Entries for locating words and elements
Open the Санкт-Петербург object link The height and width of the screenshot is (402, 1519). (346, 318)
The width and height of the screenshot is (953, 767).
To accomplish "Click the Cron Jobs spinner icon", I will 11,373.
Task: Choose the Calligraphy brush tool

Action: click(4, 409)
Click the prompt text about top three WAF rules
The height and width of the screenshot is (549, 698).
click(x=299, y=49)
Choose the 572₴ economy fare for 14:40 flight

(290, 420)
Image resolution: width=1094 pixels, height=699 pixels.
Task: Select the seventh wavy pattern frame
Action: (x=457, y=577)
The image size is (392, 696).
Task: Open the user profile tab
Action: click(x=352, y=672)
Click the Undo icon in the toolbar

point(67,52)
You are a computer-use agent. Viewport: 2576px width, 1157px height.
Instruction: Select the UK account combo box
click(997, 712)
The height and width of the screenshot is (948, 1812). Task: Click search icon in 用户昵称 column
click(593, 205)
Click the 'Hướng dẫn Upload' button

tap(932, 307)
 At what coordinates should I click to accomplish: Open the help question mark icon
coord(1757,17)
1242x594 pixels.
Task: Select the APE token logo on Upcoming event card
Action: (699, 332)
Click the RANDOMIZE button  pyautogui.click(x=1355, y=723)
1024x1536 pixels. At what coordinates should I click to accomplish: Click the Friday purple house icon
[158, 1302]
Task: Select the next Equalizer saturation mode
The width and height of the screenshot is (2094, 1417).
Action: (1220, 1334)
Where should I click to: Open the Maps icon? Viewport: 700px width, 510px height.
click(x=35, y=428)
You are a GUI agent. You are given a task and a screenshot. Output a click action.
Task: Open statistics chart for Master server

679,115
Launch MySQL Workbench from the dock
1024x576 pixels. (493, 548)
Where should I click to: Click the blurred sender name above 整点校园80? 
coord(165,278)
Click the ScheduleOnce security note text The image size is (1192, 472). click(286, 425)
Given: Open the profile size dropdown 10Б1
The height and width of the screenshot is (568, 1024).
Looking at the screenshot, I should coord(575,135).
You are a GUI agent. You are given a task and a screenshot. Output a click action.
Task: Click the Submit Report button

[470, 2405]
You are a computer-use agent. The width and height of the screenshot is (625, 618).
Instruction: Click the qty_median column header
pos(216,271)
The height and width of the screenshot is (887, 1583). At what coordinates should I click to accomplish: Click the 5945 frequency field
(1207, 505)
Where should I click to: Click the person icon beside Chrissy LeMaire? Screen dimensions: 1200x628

Exercise directions » Rewrite the data above, replacing "Instruction" with "Command" and leaving everything else as it is.

Task response »
Open the Санкт-Петербург object link The height and width of the screenshot is (402, 1519). (346, 318)
The width and height of the screenshot is (953, 767).
To accomplish "Click the Cron Jobs spinner icon", I will 11,373.
Task: Choose the Calligraphy brush tool

Action: click(4, 409)
Click the prompt text about top three WAF rules
The height and width of the screenshot is (549, 698).
click(x=299, y=49)
Choose the 572₴ economy fare for 14:40 flight

(290, 420)
Image resolution: width=1094 pixels, height=699 pixels.
Task: Select the seventh wavy pattern frame
Action: (x=457, y=577)
The image size is (392, 696).
Task: Open the user profile tab
Action: click(x=352, y=672)
Click the Undo icon in the toolbar

point(67,52)
You are a computer-use agent. Viewport: 2576px width, 1157px height.
Command: Select the UK account combo box
click(997, 712)
The height and width of the screenshot is (948, 1812). Task: Click search icon in 用户昵称 column
click(593, 205)
Click the 'Hướng dẫn Upload' button

tap(932, 307)
 At what coordinates should I click to accomplish: Open the help question mark icon
coord(1757,17)
1242x594 pixels.
Task: Select the APE token logo on Upcoming event card
Action: (699, 332)
Click the RANDOMIZE button  pyautogui.click(x=1355, y=723)
1024x1536 pixels. At what coordinates should I click to accomplish: Click the Friday purple house icon
[158, 1302]
Task: Select the next Equalizer saturation mode
The width and height of the screenshot is (2094, 1417).
Action: (1220, 1334)
Where should I click to: Open the Maps icon? Viewport: 700px width, 510px height.
click(x=35, y=428)
You are a GUI agent. You are given a task and a screenshot. Output a click action.
Task: Open statistics chart for Master server

679,115
Launch MySQL Workbench from the dock
1024x576 pixels. (493, 548)
Where should I click to: Click the blurred sender name above 整点校园80? 
coord(165,278)
Click the ScheduleOnce security note text The image size is (1192, 472). click(286, 425)
Given: Open the profile size dropdown 10Б1
The height and width of the screenshot is (568, 1024).
Looking at the screenshot, I should coord(575,135).
You are a GUI agent. You are given a task and a screenshot. Output a click action.
Task: Click the Submit Report button

[470, 2405]
You are a computer-use agent. The width and height of the screenshot is (625, 618).
Command: Click the qty_median column header
pos(216,271)
The height and width of the screenshot is (887, 1583). At what coordinates should I click to accomplish: Click the 5945 frequency field
(1207, 505)
Where should I click to: Click the person icon beside Chrissy LeMaire? Screen dimensions: 1200x628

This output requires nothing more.